6. the preparation method of a kind of polypyrrole-titanium dioxide according to claim 3 or the coaxial three layers of nanotube array composite material of titanium nitride-polyaniline, it is characterized in that: in step (3), in the carbonic allyl ester solution of pyrroles and ferric trichloride, pyrroles's molar concentration is 0.5-1.5mol/L, preferably 1.0mol/L, the molar concentration of ferric trichloride is 0.025-0.030mol/L, preferably 0.028mol/L.
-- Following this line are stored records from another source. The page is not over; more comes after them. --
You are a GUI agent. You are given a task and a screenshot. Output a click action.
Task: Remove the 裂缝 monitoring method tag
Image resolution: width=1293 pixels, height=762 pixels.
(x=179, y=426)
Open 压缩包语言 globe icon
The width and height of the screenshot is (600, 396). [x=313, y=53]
7. the preparation method of a kind of polypyrrole-titanium dioxide according to claim 3 or the coaxial three layers of nanotube array composite material of titanium nitride-polyaniline, it is characterized in that: in step (4), in the propene carbonate mixed solution of pyrroles, lithium perchlorate and methyl alcohol, pyrroles's molar concentration is 0.15-0.25mol/L, the molar concentration of lithium perchlorate is 0.05-0.1mol/L, the volume fraction 3-5% of methyl alcohol; Preferably, pyrroles's molar concentration is 0.2mol/L, and the molar concentration of lithium perchlorate is 0.075mol/L, the volume fraction 4% of methyl alcohol; Step scanning voltammetry condition is: take-off potential is 0.55V, and termination current potential is 1.1V, and current potential increment is 0.001-0.004V/s, and the step cycle is 0.1-0.4s, and scanning hop count is 3-6.
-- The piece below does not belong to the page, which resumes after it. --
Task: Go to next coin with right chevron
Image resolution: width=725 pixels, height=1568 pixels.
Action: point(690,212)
8. the preparation method of a kind of polypyrrole-titanium dioxide according to claim 3 or the coaxial three layers of nanotube array composite material of titanium nitride-polyaniline, it is characterized in that: in step (5), in the acetonitrile solution of aniline, potassium peroxydisulfate, the molar concentration of aniline is that the molar concentration of 0.05-0.15mol/L, potassium peroxydisulfate is 0.04-0.06mol/L, preferably, the molar concentration of aniline is that the molar concentration of 0.10mol/L, potassium peroxydisulfate is 0.05mol/L.
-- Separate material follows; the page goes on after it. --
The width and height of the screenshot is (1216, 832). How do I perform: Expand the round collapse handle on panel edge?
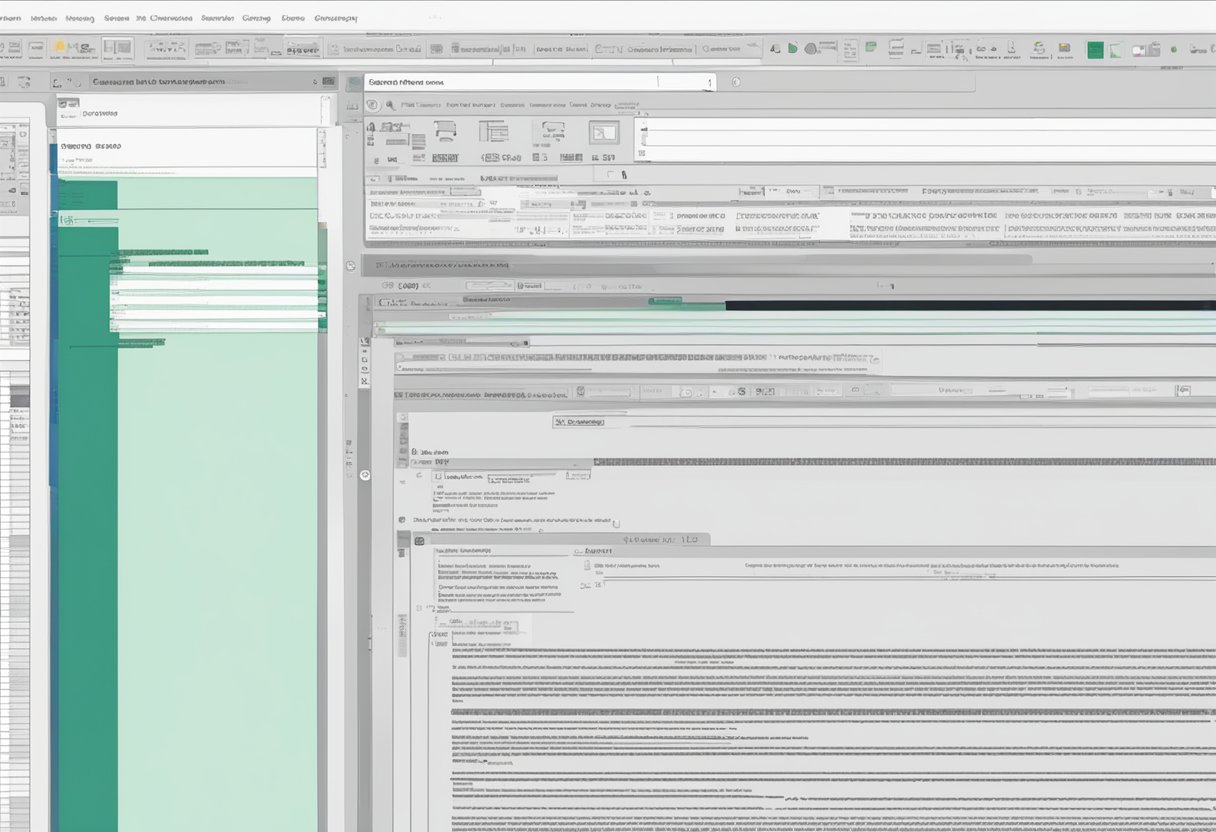point(364,475)
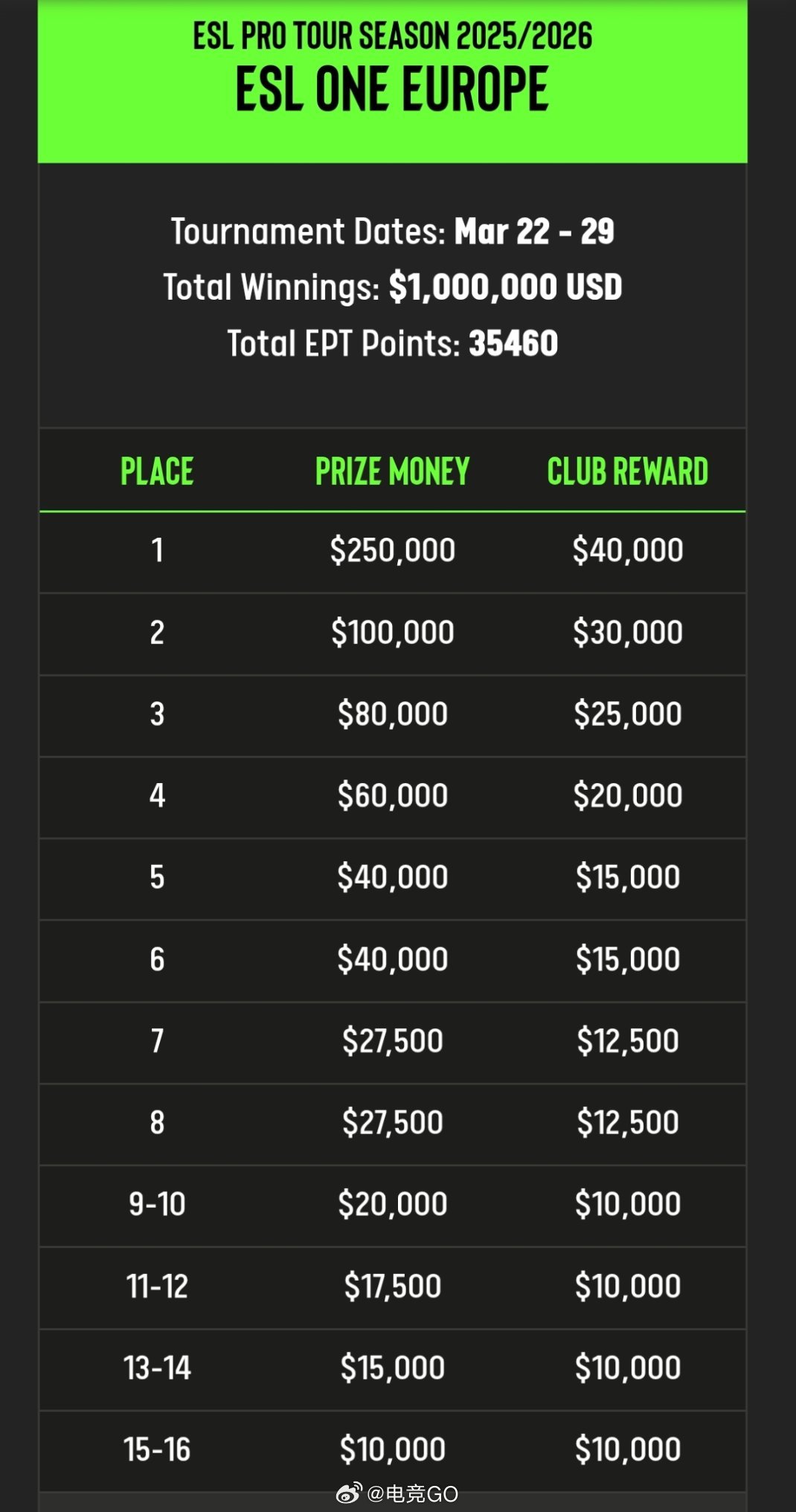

9. the preparation method of a kind of coaxial three layers of nanotube array composite material according to claim 3, it is characterized in that: in step (6), in aniline, the chloro-amino benzoic Acid of 4-and the dimethyl formamide aqueous solution, the molar concentration of aniline is that the molar concentration of chloro-2 amino benzoic Acid of 0.05-0.2mol/L, 4-is that the volume fraction of 0.3-0.5mol/L, dimethyl formamide is 5-10%; Step scanning voltammetry condition is: take-off potential is-0.2V, and termination current potential is 1.0V, and current potential increment is 0.001-0.004V/s, and the step cycle is 0.2-0.8s, and scanning hop count is 5-10.

10. the application in the coaxial three layers of nanotube array composite material electrochemical energy storage field of a kind of polypyrrole-titanium dioxide described in claim 1-2 any one or titanium nitride-polyaniline.